» **Task to complete**
Give the count of lines in the entries below that contain the string "computer", and only that count.

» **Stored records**

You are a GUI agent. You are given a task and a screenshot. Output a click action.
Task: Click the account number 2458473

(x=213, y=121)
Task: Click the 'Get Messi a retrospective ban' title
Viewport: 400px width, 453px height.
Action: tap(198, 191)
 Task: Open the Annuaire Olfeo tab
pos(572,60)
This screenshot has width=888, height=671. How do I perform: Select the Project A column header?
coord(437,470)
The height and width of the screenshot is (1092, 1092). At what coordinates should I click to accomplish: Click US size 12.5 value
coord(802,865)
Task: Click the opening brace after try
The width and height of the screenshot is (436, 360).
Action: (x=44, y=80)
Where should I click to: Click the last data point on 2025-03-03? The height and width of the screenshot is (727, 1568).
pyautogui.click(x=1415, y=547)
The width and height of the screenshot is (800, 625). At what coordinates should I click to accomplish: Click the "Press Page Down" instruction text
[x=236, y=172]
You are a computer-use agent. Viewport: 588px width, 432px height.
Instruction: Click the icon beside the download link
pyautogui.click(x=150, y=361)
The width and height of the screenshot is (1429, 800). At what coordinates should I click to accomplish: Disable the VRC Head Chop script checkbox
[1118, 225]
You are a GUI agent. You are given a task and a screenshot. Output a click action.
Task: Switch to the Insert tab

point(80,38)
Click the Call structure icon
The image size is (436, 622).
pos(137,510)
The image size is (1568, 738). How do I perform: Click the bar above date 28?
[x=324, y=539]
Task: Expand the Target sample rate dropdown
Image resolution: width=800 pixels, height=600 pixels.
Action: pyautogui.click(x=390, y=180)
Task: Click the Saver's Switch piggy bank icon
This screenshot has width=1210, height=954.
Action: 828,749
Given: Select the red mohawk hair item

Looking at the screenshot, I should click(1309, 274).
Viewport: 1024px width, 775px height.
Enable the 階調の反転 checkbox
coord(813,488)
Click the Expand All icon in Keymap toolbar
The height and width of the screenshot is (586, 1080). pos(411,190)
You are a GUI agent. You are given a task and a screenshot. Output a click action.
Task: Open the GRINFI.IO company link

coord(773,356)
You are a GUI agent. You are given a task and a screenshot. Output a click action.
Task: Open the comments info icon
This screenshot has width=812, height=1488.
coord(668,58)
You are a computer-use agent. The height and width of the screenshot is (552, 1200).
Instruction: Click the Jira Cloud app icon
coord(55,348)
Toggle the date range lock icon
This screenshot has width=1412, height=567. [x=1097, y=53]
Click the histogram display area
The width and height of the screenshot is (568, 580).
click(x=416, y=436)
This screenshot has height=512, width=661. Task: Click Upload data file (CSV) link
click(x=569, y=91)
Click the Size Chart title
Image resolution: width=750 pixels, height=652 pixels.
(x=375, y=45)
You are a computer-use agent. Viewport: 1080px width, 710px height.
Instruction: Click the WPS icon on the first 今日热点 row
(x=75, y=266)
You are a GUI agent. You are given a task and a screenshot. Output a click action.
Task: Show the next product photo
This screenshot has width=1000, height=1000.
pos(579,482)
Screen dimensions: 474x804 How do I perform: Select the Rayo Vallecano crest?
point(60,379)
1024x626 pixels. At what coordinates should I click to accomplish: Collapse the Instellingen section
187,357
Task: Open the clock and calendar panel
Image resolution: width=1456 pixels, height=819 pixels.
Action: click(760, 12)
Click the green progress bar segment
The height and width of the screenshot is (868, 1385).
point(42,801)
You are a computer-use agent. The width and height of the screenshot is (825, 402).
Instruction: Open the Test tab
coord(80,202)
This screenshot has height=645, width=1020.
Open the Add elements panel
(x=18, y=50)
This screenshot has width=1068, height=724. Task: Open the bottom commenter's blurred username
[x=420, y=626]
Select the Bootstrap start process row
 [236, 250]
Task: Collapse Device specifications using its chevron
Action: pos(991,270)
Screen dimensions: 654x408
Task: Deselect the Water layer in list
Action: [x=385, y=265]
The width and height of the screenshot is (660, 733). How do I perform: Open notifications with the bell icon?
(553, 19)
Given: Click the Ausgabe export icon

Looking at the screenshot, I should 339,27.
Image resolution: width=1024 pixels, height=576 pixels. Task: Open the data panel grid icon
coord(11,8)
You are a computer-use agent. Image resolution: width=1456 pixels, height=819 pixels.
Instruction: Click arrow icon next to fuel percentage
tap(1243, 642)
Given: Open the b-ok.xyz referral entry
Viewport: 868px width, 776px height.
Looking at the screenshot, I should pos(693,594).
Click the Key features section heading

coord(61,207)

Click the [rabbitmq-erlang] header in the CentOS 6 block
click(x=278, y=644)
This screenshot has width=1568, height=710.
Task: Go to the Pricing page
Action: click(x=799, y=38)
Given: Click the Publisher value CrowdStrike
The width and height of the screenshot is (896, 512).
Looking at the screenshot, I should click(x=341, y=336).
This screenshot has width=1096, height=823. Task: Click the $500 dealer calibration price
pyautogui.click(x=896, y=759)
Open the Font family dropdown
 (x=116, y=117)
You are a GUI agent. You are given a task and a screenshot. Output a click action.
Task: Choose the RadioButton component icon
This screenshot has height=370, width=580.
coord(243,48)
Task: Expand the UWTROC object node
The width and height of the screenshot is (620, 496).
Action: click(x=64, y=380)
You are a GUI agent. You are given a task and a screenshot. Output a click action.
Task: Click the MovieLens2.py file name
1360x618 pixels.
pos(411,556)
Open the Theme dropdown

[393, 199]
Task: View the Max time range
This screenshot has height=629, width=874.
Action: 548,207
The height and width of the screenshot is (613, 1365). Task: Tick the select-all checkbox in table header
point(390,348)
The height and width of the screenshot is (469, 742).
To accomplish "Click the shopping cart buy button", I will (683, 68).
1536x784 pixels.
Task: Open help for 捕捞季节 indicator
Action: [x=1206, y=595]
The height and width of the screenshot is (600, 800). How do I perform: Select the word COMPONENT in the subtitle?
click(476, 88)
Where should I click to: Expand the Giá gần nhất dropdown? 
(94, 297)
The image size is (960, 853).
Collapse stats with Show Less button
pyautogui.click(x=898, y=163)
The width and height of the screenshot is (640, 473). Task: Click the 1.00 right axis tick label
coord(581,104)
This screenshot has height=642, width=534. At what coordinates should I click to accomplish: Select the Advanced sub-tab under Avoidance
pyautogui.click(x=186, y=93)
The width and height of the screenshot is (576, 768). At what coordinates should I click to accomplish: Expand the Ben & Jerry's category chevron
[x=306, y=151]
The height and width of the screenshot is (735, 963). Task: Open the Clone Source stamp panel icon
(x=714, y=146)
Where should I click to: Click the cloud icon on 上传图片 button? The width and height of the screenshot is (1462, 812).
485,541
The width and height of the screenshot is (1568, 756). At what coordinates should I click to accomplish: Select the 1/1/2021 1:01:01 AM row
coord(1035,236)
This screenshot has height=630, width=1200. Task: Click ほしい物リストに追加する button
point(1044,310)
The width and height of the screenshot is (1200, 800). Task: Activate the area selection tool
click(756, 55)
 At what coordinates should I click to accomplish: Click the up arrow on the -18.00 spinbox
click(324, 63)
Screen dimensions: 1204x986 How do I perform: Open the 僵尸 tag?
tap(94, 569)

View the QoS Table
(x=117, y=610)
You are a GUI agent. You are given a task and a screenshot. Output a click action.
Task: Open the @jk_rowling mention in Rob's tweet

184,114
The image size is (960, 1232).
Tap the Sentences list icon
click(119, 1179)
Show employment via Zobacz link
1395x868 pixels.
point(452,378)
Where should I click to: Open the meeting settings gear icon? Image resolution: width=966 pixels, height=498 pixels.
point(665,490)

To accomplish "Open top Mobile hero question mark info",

» **Exercise response**
5